Sometimes it is difficult to keep going in poetry, keep the mind of it, too, when everything in the world is structured against going in it, keeping the mind of it, too, like to be a poet in a world arranged like this is to be a tiny rock trying to move on its own legs, when of course rocks don’t even have legs, are not moving but moved; “poetry” some village(s) of delusional atemporal inamination somehow still animate and temporal, I guess, as if foolishness itself were a force stronger than even entropy.

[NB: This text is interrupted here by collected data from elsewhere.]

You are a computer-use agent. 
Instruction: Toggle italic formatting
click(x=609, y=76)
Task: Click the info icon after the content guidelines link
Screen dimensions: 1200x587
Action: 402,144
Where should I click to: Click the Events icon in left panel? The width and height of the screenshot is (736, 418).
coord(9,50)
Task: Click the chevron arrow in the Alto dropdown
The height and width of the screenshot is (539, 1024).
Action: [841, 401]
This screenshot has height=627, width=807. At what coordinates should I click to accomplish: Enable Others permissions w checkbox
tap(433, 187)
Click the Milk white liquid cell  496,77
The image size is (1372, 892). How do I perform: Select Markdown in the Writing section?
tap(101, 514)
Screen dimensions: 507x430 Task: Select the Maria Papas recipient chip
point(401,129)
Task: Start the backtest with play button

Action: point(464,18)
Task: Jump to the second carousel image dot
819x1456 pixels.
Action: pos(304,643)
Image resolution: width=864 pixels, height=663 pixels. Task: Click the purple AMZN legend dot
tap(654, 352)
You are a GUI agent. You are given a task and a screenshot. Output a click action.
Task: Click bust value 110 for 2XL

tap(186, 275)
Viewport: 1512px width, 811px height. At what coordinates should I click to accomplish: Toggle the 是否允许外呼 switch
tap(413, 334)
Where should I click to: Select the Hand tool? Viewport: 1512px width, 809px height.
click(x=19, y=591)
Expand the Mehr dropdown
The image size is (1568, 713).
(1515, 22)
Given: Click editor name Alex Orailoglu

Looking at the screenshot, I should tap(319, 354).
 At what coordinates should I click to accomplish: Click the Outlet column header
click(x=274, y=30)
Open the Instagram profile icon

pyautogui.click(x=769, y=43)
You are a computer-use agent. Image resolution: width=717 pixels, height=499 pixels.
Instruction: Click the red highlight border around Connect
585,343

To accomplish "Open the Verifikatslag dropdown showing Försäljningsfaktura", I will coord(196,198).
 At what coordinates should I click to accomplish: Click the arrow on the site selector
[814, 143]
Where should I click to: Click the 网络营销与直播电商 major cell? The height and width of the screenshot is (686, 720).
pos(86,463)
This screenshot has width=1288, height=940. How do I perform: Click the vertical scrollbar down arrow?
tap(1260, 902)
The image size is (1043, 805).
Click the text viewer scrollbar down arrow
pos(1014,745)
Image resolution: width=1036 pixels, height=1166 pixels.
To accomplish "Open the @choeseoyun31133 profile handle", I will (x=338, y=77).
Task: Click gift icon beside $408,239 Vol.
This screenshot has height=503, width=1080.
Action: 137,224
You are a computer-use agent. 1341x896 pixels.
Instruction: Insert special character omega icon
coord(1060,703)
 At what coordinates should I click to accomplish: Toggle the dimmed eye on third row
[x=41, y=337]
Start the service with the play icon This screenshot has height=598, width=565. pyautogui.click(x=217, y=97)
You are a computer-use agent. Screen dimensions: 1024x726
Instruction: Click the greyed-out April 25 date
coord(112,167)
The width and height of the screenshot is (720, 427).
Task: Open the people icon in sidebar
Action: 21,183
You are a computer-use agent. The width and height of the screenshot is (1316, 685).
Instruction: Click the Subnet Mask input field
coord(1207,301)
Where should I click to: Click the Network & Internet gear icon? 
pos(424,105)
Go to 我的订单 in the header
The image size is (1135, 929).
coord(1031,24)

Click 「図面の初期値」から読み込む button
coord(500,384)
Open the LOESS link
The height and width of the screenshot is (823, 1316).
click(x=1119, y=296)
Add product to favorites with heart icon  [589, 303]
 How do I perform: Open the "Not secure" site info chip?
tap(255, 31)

“Wittig was nothing if not resistant. Working closely with Wittig—students, colleagues, friends—knew that any task we took on together would be labor-intensive because we would be questioning everything, especially language. Wittig let nothing go without saying in order to call out the many ways oppression marks us and to resist that oppression through creative interventions at every turn. Wittig always functioned on the periphery, refused the assumptions, the status quo, sacrificing the comfort of fitting the norms even in small ways—especially in institutional settings—for the greater goal of changing them. And while there is an element of reinvestment in the very thing one resists, in the process of materially resisting we learn the contours, find the limits of both the resistance and that which went without saying by calling it out. Doing so with humor, as Wittig does so powerfully, destabilizes the categories–even the ones of our own making. Wittig practiced faith in the plasticity of words as a material rather than in a discipline, refusing to be disciplined except in radical lesbian materialist terms. The dark humor of Wittig’s later works–Virgile, non and Paris-la-politique–leaves no one, including Wittig, unchallenged. This radical questioning which became more pointed with time characterizes all of Wittig’s work, encouraging readers to join in rooting out anything that goes without saying—to leave nothing so privileged that it can go without saying, to materialize and thereby counter such privileging through language. This is no small challenge and not always a comfortable way to live, but it is Wittig’s ethical practice”.